Re: Dev. Cycle and the Manual

Subject: Re: Dev. Cycle and the Manual
From: "Jessica N. Lange" <jlange -at- OEE -dot- COM>
Date: Wed, 5 May 1999 07:56:59 -0400

<<Is it possible to have a user's manual near completion at the end of the
requirements phase of development?>>

Several years ago, my employer decided to enter a new market. They invested
time to research what currently existed and what was wanted/needed. The lead
developer wrote a sw Requirements document and a Functional Specifications
document, both quite complete. When the sw team was assembled and began
coding, I began writing the manual based on the FuncSpec.

By the time I saw the first (buggy) build of the sw, the manual was
complete: at least as to topics and structure. There were a lot of questions
(written right into the book) that couldn't be answered until I could use
the product. When I did get to use it, I already knew a lot about the
product, so my questions and responses to what I saw/used were fairly
knowledgeable. The feedback to the developers influenced changes in the

When the product was ready to ship, so was a very complete manual. The
manual I wrote was a *reference* manual, not a task-oriented manual. It
started with the first command on the first menu and went all the way
through to the end. (We do not sell our products without training, usually
two+ weeks at customer site, so reference manuals are appropriate.)

I don't know how feasible it is to write a task-oriented manual based on the
SW developer's documents, but a reference manual of this type was pretty
easy to do. The second version of this manual was restructured completely
to group information according to the workflow, but some of that structure
was only evident after the sw was completely done.

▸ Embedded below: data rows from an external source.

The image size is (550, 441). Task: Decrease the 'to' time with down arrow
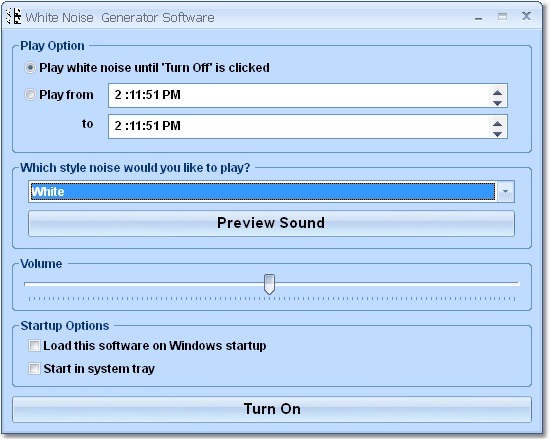point(497,134)
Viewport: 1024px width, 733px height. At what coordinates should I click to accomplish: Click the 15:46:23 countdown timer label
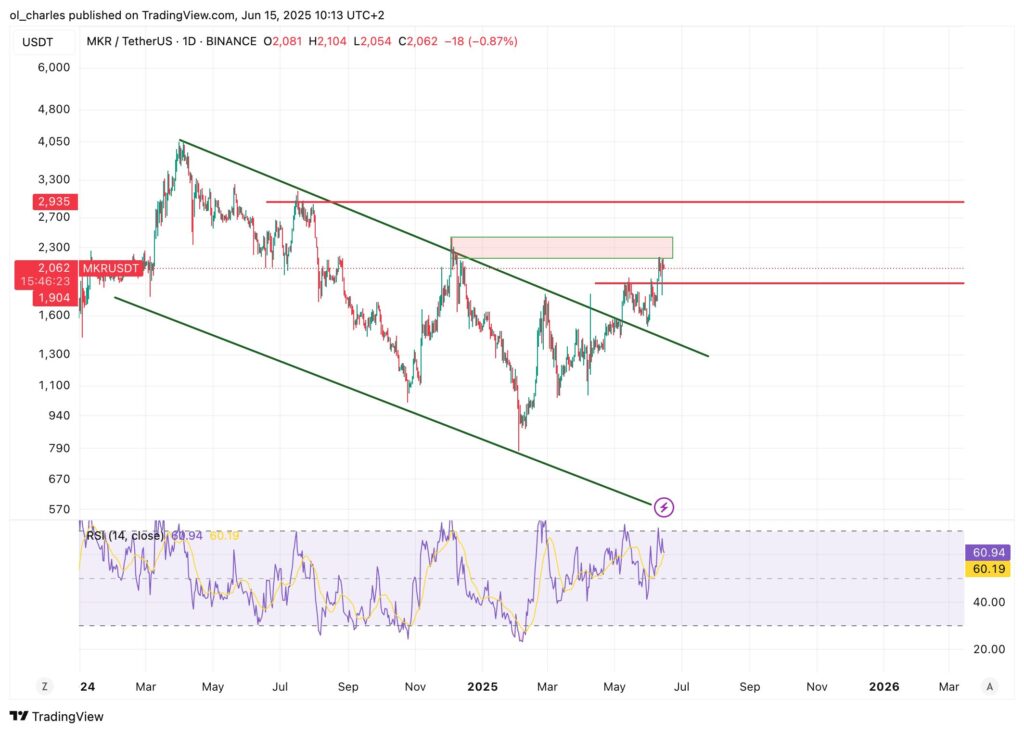(x=40, y=283)
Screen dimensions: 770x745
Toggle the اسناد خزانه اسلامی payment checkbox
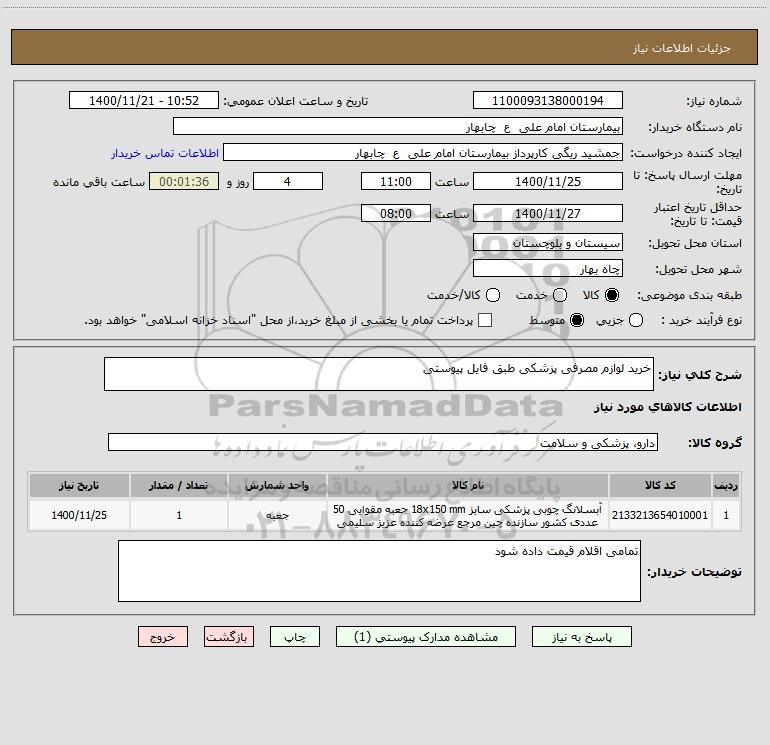[x=485, y=320]
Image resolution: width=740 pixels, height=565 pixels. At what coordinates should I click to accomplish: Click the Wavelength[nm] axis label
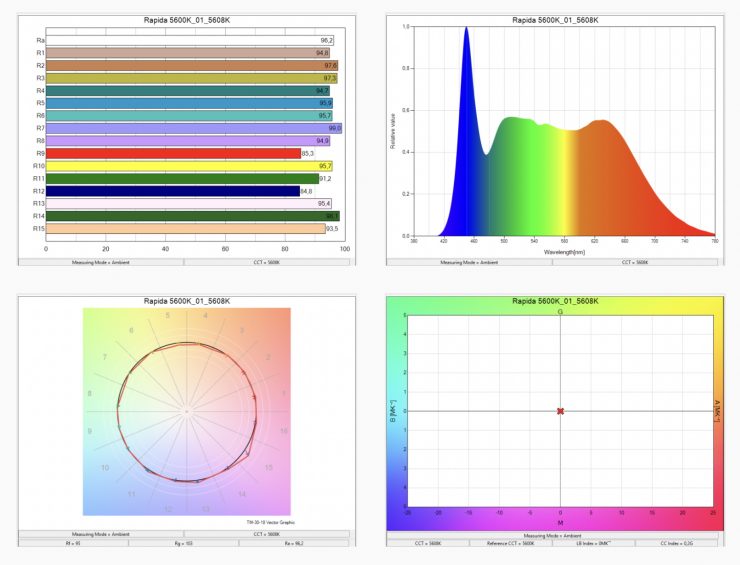tap(564, 251)
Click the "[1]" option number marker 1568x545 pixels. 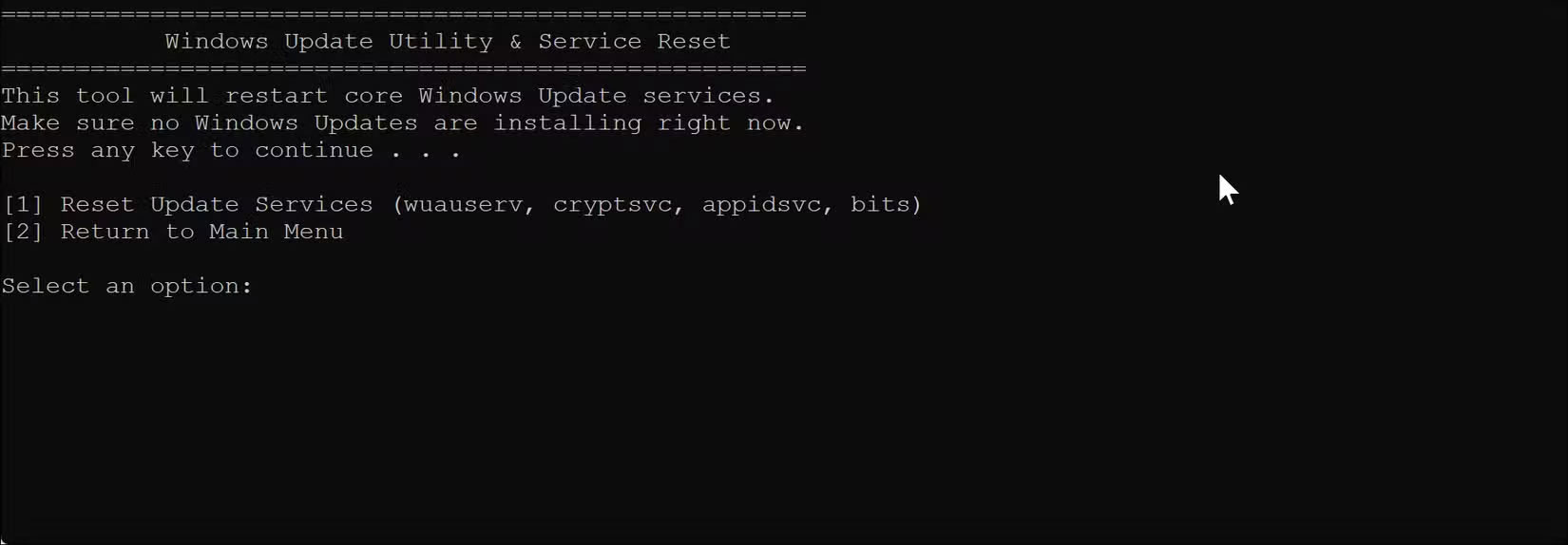tap(23, 205)
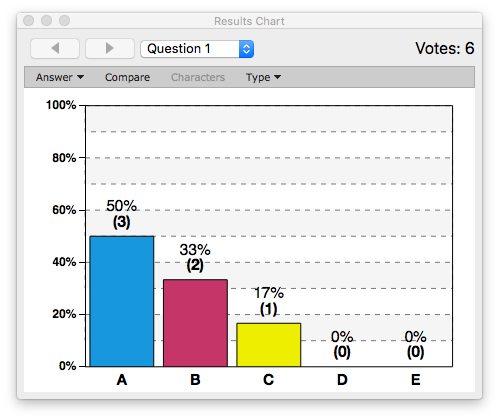Click the yellow bar for answer C
The width and height of the screenshot is (499, 420).
[269, 345]
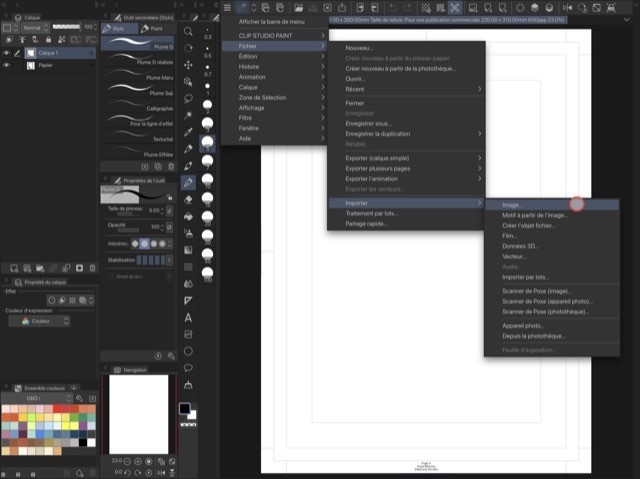The image size is (640, 479).
Task: Select the Move layer tool
Action: click(188, 65)
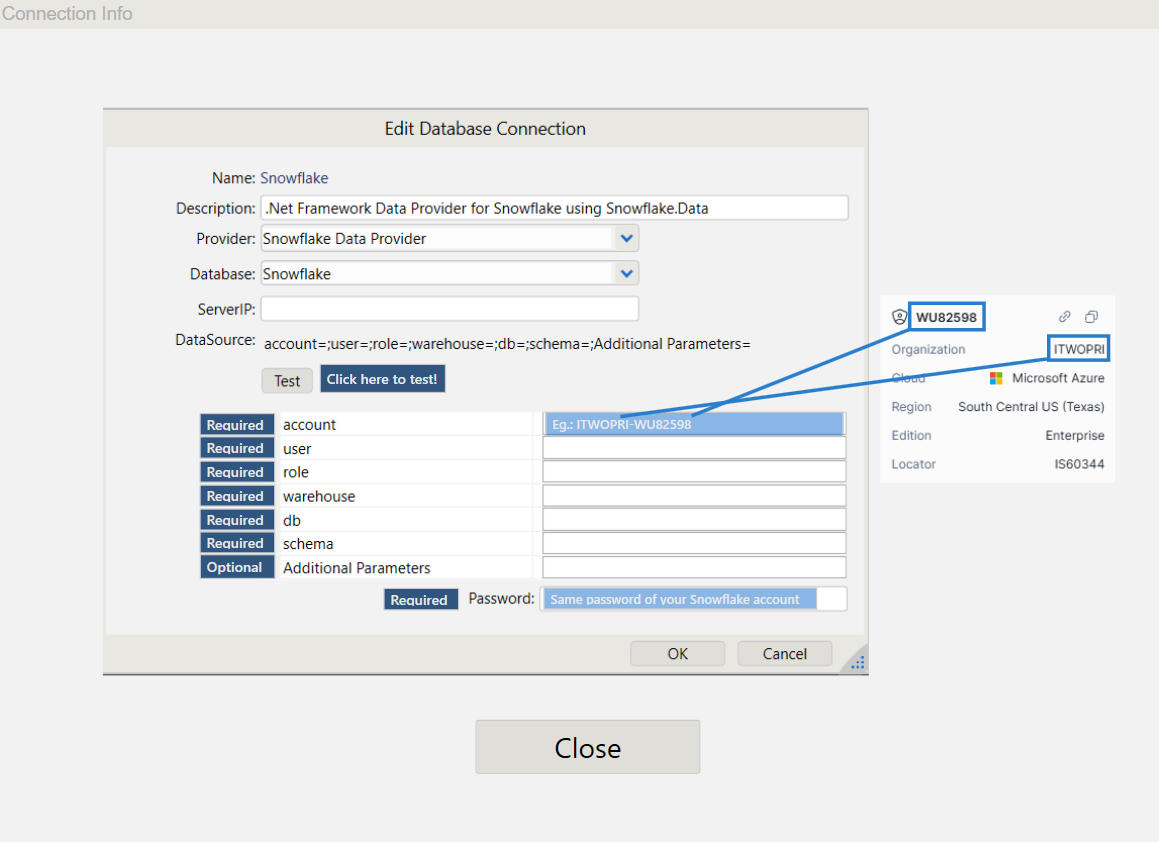Viewport: 1159px width, 842px height.
Task: Focus the role value field
Action: (x=694, y=472)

May I say that I have also written manuals for mature sw products that had
no documentation at all as to what something is supposed to do, why it does
it, how A interacts with B, etc. [Sometimes happens when one company VAR's
another's product, and the other company is 2 guys in an attic overseas

That task was simply detective work--very satisfying in its own way
("Eureka! So *that's* how it works!"), but also *very* time-consuming. And
occasionally the deductions were incomplete or only partially correct. I did
have help from trainers and a sw engineer who was supposed to support the
product in the field. Those sessions of guessing and discovering were
frustrating and fun.

So, in my experience, working from the FuncSpec (and to some degree, the
Requirements doc) produced a better manual more quickly. But the manual
wasn't complete until the software was.

(VAR = value added retailer)

Jessica N. Lange mailto:jlange -at- oee -dot- com
Technical Communicator, Ohio Electronic Engravers, Inc.